Given the great potential of WSE and SWE for monitoring reservoir dynamics, research interest has been raised about reservoir water storage change (RWSC) estimates from space [27,28]. Currently, no spaceborne sensors can simultaneously estimate WSE and SWE for inland water bodies, except for the upcoming SWOT (Surface Water and Ocean Topography) mission. Therefore, two types of methods are commonly used to estimate RWSC [29]: (1) using overlapped observations of WSE and SWE from various spaceborne sensors and (2) constructing reservoir hypsometry (i.e., area-elevation curve), which then allows for the derivation of RWSC by one type of satellite observation (e.g., WSE). The limited uptake of the first method can be attributed to the fact that there have been very limited overlapping datasets due to different visiting times and orbits [30]. To overcome this limitation, other methods construct the hypsometry over reservoirs by using Digital Elevation Model [31], or using WSE and SWE to fit the hypsometry [32], or even neglecting changes of reservoir extent [33].

With inspiring work of RWSC estimation from space, recent studies focused on release estimation by coupling RWSC estimation with a reservoir model or hydrological models [34,35]. Muala et al. [36] forced a reservoir model with in situ inflow and satellite RWSC estimation to derive release at a 10-day time step.
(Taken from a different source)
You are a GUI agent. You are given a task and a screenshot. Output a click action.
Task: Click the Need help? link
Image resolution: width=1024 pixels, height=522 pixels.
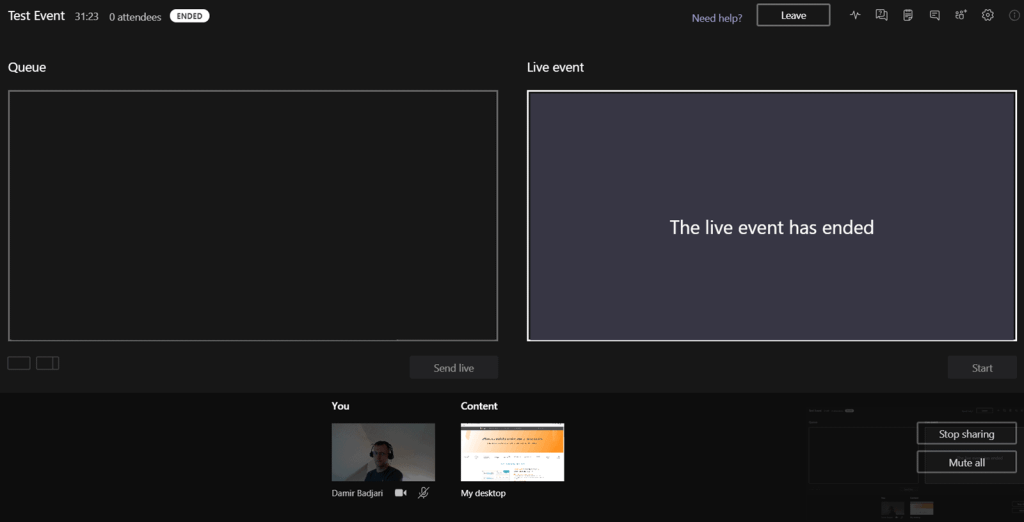pyautogui.click(x=717, y=18)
Bonnema and Hossain [37] used a pre-calibrated hydrological model to simulate inflow, and then derived monthly reservoir release in combination with satellite RWSC estimation. Their work focused on two parameters, water residence time and flow alteration rather than the accuracy of release estimation. More recently, Han et al. [33] simulated daily reservoir release using modeled inflow and operational rule. The operational rule is characterized by a storage curve, which is linearly interpolated by monthly reservoir storage estimation.

In the context of scarcity of in situ data, it is a pragmatic method to construct reservoir release by using satellite-based estimation of RWSC and inflow simulated by a pre-calibrated hydrological model. For example, Eldardiry and Hossain [34] established a modeling framework in the transboundary Nile River basin in Egypt to predict current and future streamflow. Despite the progress of previous studies, some limitations can be identified. Few of them address the uncertainty of individual estimates (both inflow and RWSC) and substantial release estimates [38,39]. Most studies simulate reservoir inflow with a single hydrological model [29,37], while calculating RWSC using one approach and failing to exploit the contributions of satellite datasets (WSE and SWE) on RWSC [33].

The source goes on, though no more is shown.